The impact of middle school students' perceptions of the classroom learning environment on achievement in mathematics
This study examined learning environments in middle school mathematics classes through the perspectives of high and low achieving students. The goal of the study was to determine which classroom learning environment factors are experienced differently by high achievers than they are by lower achieving students. The "What is Happening in Class" questionnaire and results of a standards-based mathematics assessment were used to identify participants with high mathematics achievement and relatively favorable perceptions of their classroom learning environment and students with low mathematics achievement and relatively unfavorable perceptions of their mathematics classroom learning environment.
Participants were interviewed in focus groups and selected participants were also interviewed individually. Results revealed that four aspects of the mathematics classroom learning may impact achievement because they can be experienced differently by students who are high and low achievers. These aspects of the learning environment are teacher support, equity, student cohesiveness and task orientation.
Teacher support was linked to perceived affiliation with the teacher.

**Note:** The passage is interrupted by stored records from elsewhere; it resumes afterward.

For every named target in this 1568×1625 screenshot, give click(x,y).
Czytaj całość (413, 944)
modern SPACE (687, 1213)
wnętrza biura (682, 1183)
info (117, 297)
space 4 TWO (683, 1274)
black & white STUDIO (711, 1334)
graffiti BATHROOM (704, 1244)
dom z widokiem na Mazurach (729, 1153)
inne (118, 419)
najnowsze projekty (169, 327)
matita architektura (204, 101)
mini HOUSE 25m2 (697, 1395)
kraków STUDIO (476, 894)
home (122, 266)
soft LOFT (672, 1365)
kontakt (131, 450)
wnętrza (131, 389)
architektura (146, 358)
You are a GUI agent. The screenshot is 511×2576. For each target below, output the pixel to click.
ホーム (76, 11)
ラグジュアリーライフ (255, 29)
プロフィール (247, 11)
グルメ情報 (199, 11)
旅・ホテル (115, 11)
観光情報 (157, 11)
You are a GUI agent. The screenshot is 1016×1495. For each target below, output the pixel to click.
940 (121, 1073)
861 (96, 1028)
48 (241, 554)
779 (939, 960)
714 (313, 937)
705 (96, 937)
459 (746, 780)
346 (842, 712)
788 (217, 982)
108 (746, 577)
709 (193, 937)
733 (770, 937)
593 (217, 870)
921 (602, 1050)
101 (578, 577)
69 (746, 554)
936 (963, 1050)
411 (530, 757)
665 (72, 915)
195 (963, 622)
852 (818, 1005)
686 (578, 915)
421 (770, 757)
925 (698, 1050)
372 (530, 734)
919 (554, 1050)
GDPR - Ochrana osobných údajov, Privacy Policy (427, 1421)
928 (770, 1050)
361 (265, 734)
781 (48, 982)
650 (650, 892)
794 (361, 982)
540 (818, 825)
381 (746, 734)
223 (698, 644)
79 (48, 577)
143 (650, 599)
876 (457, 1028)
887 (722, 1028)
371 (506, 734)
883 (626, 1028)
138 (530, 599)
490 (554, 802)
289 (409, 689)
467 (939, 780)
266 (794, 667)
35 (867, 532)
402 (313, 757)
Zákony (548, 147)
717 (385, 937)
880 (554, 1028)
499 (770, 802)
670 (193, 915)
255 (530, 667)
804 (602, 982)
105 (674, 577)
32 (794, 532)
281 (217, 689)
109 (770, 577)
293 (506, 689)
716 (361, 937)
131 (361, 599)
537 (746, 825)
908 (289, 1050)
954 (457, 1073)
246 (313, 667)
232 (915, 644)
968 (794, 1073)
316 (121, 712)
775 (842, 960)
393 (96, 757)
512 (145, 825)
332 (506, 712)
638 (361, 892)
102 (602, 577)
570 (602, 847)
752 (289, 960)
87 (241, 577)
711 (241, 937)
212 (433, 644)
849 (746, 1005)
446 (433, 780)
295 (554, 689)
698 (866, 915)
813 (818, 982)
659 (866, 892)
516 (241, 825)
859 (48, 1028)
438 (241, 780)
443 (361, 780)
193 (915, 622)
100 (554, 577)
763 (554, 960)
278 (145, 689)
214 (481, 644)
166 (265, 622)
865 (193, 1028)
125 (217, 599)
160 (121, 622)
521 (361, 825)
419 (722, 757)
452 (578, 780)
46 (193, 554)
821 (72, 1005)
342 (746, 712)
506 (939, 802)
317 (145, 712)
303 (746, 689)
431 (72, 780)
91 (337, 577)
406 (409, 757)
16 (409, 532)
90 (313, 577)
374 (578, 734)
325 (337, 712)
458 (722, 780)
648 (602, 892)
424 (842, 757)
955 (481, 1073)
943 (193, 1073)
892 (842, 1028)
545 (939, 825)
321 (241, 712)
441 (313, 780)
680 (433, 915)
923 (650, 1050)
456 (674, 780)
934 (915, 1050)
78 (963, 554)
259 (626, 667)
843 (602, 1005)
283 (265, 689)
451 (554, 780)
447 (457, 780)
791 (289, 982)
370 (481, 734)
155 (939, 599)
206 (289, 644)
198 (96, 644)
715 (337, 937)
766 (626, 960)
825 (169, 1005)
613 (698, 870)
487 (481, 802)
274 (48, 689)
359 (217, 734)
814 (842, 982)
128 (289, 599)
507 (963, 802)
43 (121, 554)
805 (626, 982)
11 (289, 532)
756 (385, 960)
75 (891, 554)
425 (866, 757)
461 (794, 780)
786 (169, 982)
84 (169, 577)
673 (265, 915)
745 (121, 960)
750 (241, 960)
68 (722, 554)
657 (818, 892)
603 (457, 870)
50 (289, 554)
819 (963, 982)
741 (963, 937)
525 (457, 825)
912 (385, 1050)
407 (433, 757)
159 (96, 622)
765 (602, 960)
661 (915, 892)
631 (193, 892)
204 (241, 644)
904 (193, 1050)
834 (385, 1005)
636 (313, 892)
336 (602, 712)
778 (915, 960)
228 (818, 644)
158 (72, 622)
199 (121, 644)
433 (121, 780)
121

Both low and high achievers indicated that teachers seem to be more affiliated with students who are high achievers that answer questions correctly and with students who comply with classroom rules. The equity issues identified by students were related to the amount and type of support that learners get to meet their learning needs. Lower achieving students perceived that it was harder for them to get attention and support for learning needs than did higher achieving students because they perceive that much of classroom attention is directed at praising students for what they already know how to do rather than for new learning. Students described strong preferences for working in self-selected groups. High achieving students were more likely to be able to name and describe classroom processes, tasks, and expectations than were lower achieving students.
This study affirms the need for teachers of middle school mathematics to be attentive to pedagogical choices, classroom norms, and the nature of classroom opportunities. The study identifies status issues that arise from certain types of mathematics pedagogy and calls for transparency in classroom norms and strategic grouping practices to improve learning opportunities for lower achieving students.